— begin PAGE TEXT —

How to Fertilize Calathea Ornata in Winter: Minimal Feeding
I remember the panic I felt last winter when I saw the first brown, crispy edges appear on my beloved Calathea Ornata, affectionately named “Pinstripe.” I was following my usual, generous feeding schedule, convinced I was giving it a boost to survive the gloomy months. Instead, I was slowly harming it. If you’re worried about your prayer plant looking sad or burnt during the cold season, you’re not alone. The central dilemma for any Calathea Ornata owner in winter is this: to feed or not to feed? The answer is nuanced—it’s about minimal, mindful feeding, and understanding that less is profoundly more.
Understanding the Winter Dormancy of Calathea Ornata

First, let’s reframe how we see winter. Your Calathea isn’t dying; it’s resting. With shorter days, lower light intensity, and cooler temperatures (ideally still above 60°F or 15°C), its metabolic processes slow down significantly. This period is often called dormancy or, more accurately, reduced growth.
During this time, the plant’s demand for nutrients plummets. Applying fertilizer at summer strength is like offering a heavy meal to someone who is asleep—it won’t be used, and it will likely cause distress. The unused salts from the fertilizer accumulate in the soil, leading to root burn, which manifests as those heartbreaking brown leaf tips and margins. The Royal Horticultural Society (RHS) clearly advises that most houseplants need little to no fertilizer in autumn and winter, emphasizing that overfeeding is a far more common issue than underfeeding.
My Winter Fertilization Protocol: A Step-by-Step Guide
After my initial failure, I developed a conservative, observation-based routine. Here is the exact protocol I now follow from late October through early March.

— end PAGE TEXT —
— begin DATA EXTRACT —

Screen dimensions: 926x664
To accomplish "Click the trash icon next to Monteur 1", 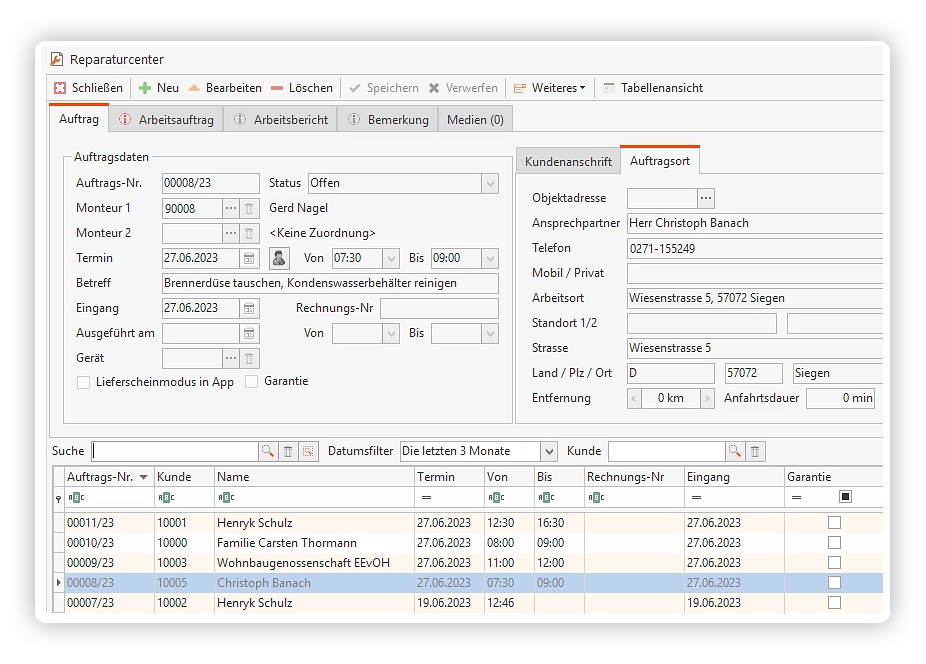I will point(250,209).
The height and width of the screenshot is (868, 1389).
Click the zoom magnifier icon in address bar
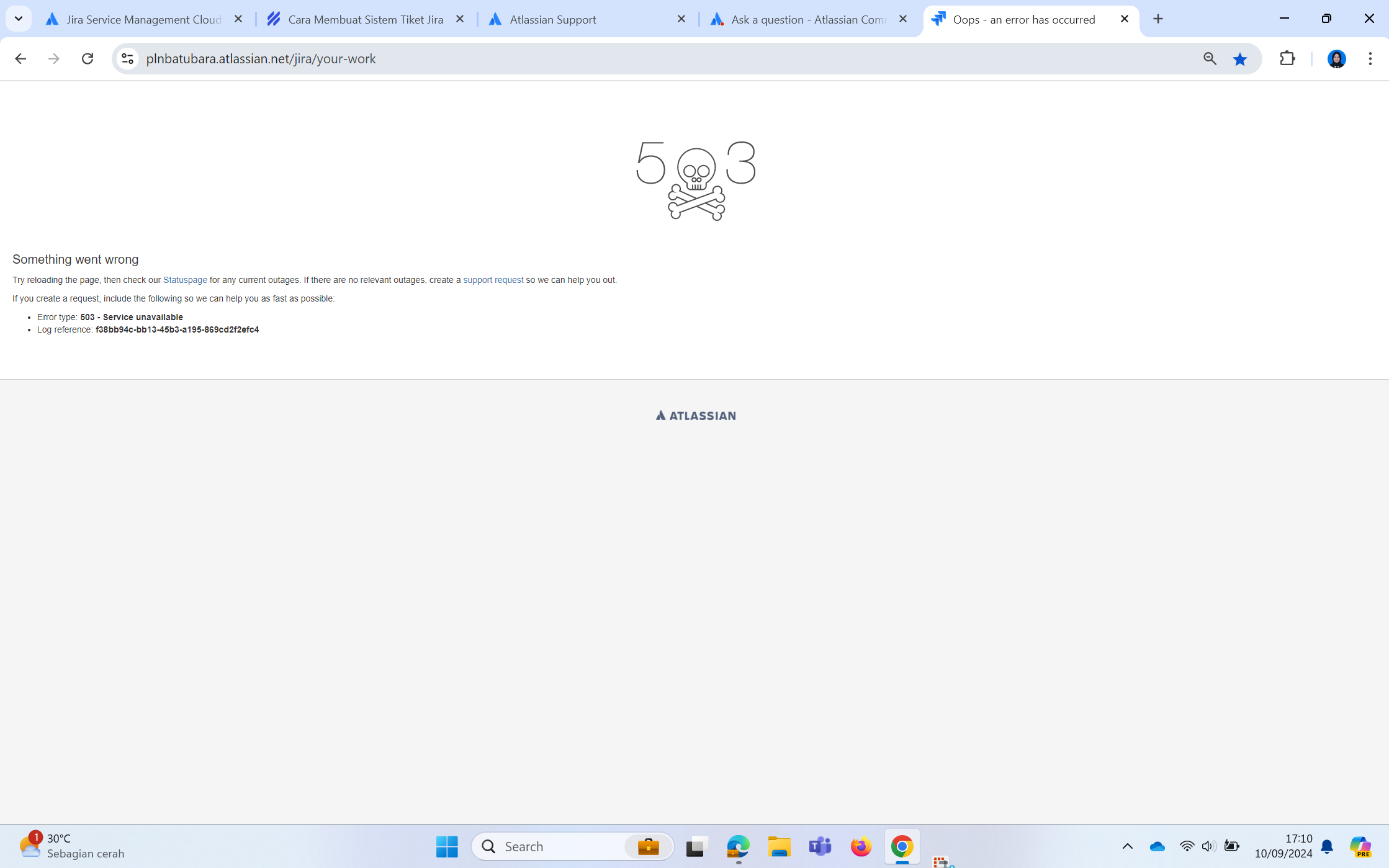pyautogui.click(x=1209, y=58)
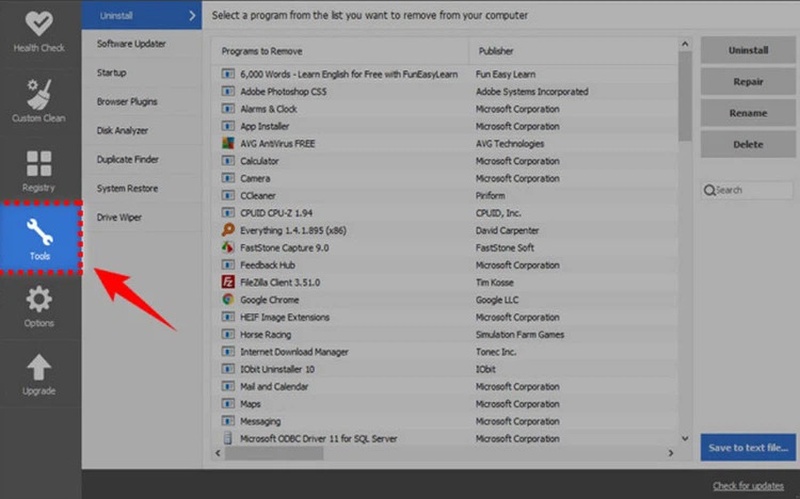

— end DATA EXTRACT —

WHAT TO PRODUCE
Please answer these questions using the Calathea winter-feeding text above, one answer a line:
1. What name was given to the Calathea Ornata?
2. Above what temperature should the plant ideally be kept in winter?
3. During which months is the protocol followed?

EXPECTED ANSWER
1. Pinstripe
2. 60°F or 15°C
3. From late October through early March